Finally, I would like to thank NIHR for encouraging me to be more ambitious in this part of the project and to push me to go far outside my comfort zone.
David Spiegelhalter
This has been a humbling and invaluable experience. I thought I knew something about communicating statistics, but sitting listening to enthusiastic users struggling to understand concepts made me realise my inadequacy. For example, we spent months trying to choose a term to describe the unavoidable unpredictability of the number of survivors in a group of children experiencing surgery: standard technical terms such as ‘random variation’ are clearly unacceptable in this context. We finally arrived at the phrase ‘unforeseeable factors’, and after appropriate testing this has been adopted.

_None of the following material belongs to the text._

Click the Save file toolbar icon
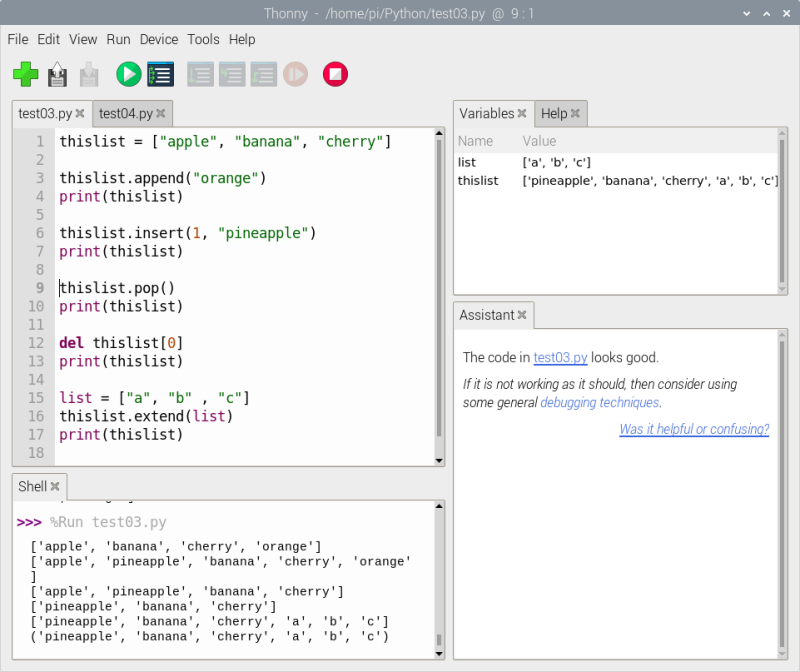The width and height of the screenshot is (800, 672). pos(90,74)
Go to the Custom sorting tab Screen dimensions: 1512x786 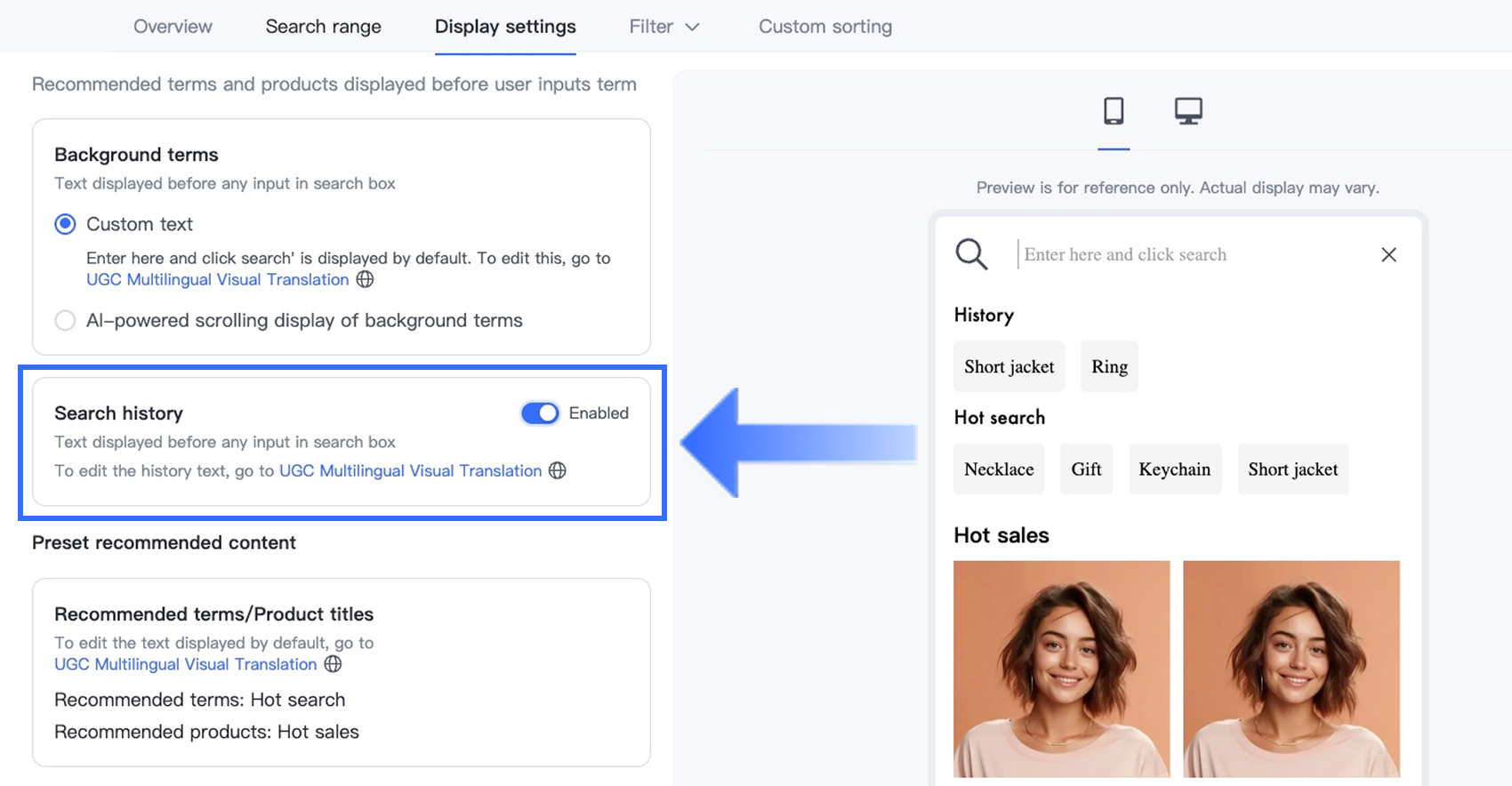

If we want to genuinely communicate statistical evidence, I am now utterly convinced that users have to be involved from the very start. And there are so many other areas that could benefit from this approach, which might help dislodge the obsession with simplistic league tables.
I have recently received generous philanthropic funding to open a Winton Centre for Risk and Evidence Communication in the University of Cambridge. The centre aims to collaborate on accessible and balanced communication of quantitative evidence to the public, professionals, policy-makers and the media. The children’s heart surgery project provides a perfect exemplar of the appropriate methodology for working with others to produce high-quality web material, and the centre will be using it as a template for future projects.
Mike Pearson
I learnt that involving users right from the start – even when you still have nothing to show but paper – is incredibly liberating. It allows you to try ideas out before change becomes expensive. Within a large team, discussion of different options can become difficult. We all have different experiences of technology and have developed different likes and dislikes, and so it is liberating to listen to users and allow them to guide the decisions.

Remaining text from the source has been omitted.